--- Consigne ---
D'après le texte sur la catastrophe du Boivre, à partir de quelle date un premier chantier fut-il autorisé par le colonel Kässberg ?

17 mars 1945 : la catastrophe du Boivre (2/2)

Tableau allégorique de la catastrophe du Boivre réalisé Louis Barteau. Il est exposé à l'église de Saint-Père en Retz.

        Les paysans riverains du marais demandèrent alors (Cf. ici la raison) un chantier visant à faire baisser le niveau du lac et à recouvrer une partie des 600 ha inondés [1] : champs, pâtures, routes... . Tout le monde avait compris, et les Allemands eux-mêmes, que les échéances étaient proches (il s'agissait aussi pour eux de faciliter leurs déplacements en cas d'attaque pour libérer la Poche !). Les syndics agricoles et les maires des communes concernées intervinrent donc auprès du colonel Kässberg, à la Kommandantur de Saint-Brévin. Et celui-ci allait autoriser un premier chantier dès le 2 février 1945, où un premier groupe de volontaires français travailla sous encadrement allemand à libérer les eaux sur l’emplacement de l’ancien exutoire du Boivre, l’ancien « touque », à l’Ermitage. Mais on allait buter sur un enrochement qu’il aurait fallu faire sauter à la dynamite et les Allemands préféraient la réserver à d’autres usages. Le chantier fut donc interrompu.


[1] Je (M.A. Gautier) suis né dans la ferme la plus inondée de ce marais puisque l’eau y atteignait les fenêtres. Après son retour de captivité et au lendemain de son mariage en 1946, mon père y avait remplacé son frère Joseph, « tué au Boivre ». Il y avait eu 4 morts dans le village. Mes petits voisins les plus proches étaient des « orphelins du Boivre ». [...] Les traces de la guerre étaient encore partout : blockhaus dont on récupérait les ventilateurs pour actionner les forges, barreaux cloués sur les arbres-miradors, [...] carter de protection des grands projecteurs de Flak de la Clercière récupéré pour couvrir le puits ou confectionner des mangeoires à cochons… Mais ce qui encombrait aussi l’espace et les mémoires de nombreuses familles de riverains du marais, c’était le souvenir de cette journée tragique dont on ne parlait pas et plus généralement de cette longue parenthèse de la « poche » que l’on s’était hâté d’oublier pour se lancer dans la reconstruction et rattraper le temps perdu.

--- Données présentées ---
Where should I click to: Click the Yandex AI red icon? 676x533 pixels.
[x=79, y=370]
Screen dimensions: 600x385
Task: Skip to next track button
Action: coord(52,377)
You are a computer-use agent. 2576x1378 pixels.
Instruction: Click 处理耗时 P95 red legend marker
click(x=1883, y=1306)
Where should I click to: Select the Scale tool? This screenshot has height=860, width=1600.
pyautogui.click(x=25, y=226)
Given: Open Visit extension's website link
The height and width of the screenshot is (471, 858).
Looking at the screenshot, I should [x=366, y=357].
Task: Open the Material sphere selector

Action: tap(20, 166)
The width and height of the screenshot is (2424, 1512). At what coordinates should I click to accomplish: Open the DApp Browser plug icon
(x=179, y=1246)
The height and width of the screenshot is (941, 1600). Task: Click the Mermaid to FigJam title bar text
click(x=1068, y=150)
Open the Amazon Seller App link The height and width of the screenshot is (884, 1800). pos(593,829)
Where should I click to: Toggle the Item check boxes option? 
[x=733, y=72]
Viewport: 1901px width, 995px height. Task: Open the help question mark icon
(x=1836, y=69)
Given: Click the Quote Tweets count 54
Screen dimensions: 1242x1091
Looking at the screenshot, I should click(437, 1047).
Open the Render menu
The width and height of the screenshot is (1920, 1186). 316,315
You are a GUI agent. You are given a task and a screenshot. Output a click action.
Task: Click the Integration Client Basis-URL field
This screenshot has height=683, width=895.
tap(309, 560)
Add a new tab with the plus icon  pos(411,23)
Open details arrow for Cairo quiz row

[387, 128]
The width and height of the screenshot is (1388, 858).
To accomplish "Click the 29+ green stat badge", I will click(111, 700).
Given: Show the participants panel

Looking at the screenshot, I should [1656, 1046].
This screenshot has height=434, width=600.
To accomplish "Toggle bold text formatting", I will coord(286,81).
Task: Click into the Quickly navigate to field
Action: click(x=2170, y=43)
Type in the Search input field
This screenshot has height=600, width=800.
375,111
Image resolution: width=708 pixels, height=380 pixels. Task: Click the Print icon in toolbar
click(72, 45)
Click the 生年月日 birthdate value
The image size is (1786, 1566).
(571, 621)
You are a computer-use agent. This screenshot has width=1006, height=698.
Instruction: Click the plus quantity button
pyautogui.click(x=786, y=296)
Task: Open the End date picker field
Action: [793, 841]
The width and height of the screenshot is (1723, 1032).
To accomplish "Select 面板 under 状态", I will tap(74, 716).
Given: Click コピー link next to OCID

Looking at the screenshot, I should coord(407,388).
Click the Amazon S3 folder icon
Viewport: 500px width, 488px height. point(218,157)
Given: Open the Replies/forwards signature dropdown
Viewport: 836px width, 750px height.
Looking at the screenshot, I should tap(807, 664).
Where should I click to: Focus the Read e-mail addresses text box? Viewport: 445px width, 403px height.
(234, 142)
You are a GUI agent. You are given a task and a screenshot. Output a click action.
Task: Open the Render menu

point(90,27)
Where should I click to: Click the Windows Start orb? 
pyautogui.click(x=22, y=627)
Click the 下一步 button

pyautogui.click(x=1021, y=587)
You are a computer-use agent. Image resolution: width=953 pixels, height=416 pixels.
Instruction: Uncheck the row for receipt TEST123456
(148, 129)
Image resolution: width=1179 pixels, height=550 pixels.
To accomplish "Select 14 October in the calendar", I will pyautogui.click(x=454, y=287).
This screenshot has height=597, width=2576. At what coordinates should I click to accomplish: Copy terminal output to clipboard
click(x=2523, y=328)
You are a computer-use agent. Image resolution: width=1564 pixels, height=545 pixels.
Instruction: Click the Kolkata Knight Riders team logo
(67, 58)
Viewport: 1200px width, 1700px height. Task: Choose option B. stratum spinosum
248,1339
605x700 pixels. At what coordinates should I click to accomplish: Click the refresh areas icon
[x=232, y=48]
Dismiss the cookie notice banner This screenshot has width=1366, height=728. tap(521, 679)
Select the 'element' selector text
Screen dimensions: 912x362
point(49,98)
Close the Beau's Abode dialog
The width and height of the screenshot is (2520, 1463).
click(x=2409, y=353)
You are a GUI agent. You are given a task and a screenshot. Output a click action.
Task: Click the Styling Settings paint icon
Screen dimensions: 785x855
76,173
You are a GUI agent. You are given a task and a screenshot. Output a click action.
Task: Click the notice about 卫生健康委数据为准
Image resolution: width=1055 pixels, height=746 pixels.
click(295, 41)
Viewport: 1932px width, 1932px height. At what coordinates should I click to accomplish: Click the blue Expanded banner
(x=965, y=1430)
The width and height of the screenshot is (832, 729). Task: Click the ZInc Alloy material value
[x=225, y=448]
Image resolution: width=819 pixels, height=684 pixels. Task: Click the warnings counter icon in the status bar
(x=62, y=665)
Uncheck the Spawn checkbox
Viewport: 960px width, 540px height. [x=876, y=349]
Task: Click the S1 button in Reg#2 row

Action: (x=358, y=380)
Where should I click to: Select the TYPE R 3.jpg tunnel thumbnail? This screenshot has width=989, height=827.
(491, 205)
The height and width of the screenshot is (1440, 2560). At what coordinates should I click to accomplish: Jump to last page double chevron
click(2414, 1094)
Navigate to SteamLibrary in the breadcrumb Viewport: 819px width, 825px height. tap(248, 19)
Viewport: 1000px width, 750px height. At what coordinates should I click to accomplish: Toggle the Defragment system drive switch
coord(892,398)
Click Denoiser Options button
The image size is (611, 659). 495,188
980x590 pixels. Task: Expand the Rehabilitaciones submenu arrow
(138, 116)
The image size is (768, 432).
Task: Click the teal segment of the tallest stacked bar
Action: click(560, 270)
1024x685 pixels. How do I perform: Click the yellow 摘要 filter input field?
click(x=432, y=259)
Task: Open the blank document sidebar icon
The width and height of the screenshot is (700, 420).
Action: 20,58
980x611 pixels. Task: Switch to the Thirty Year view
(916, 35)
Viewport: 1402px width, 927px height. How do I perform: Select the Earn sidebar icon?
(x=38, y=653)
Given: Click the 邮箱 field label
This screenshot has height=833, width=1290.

--- Réponse ---
Le 2 février 1945.